Beating yourself up with long study hours every day is a good way to end up stressed and ripe for the next illness (mono, bronchitis, etc) that surges in the school population. You need some relaxation and unwinding every day, and a healthy amount of sleep to keep your mind sharp. Good luck.

That is the best piece of advice you will probably get. I am a UK A level student (i believe this is 12th grade equivilant in the US), and have been working the skin off my bone since day one. I now realize after taking my first set of exams that, I probably over worked with too little sleep. You need sleep. You also need to work, but sleep should take priority. Today, I took a practice mechanics test in my class, and sure I did pretty badly. Not because I didn't know the material; but because I was sleep deprived and spent until about 1 in the morning working.
 

What can I do to improve my grades during a rough term?

First, identify the root cause of your struggling. Are you struggling with a particular subject or assignment type? Are you having difficulty managing your time? Once you know the issue, you can develop a plan to address it. This may involve seeking help from a tutor or professor, creating a study schedule, or finding ways to improve your time management skills.

Should I drop a class if I'm having a rough term?

This depends on your specific situation. Dropping a class may be the best option if you are struggling to keep up with the workload and it is negatively impacting your other courses. However, if you believe you can manage the course and still pass, it may be worth sticking it out. Consider talking to your academic advisor for guidance.

What resources are available to help me during a rough term?

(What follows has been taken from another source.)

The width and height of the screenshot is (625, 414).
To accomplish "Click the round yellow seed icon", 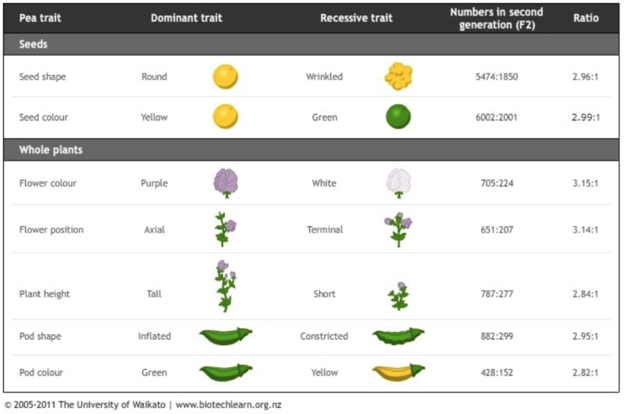I will tap(225, 77).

Most universities offer resources such as tutoring services, writing centers, and study groups. Additionally, your professors may have office hours where you can seek help. Don't be afraid to reach out for assistance when you need it. It's always better to ask for help than to struggle alone.

How can I manage my stress and anxiety during a rough term?

Stress and anxiety are common during a rough term, and it's important to address them. Make sure to take breaks and practice self-care. Exercise, get enough sleep, and eat well to help manage stress. Additionally, talking to a counselor or therapist can be beneficial in managing these emotions.

What steps can I take to prevent having a rough term in the future?

Reflect on what caused your rough term and make a plan to prevent it from happening again. This may mean improving your study habits, seeking help earlier if you are struggling, or making changes to your schedule. It's important to learn from your experiences and make adjustments for future terms.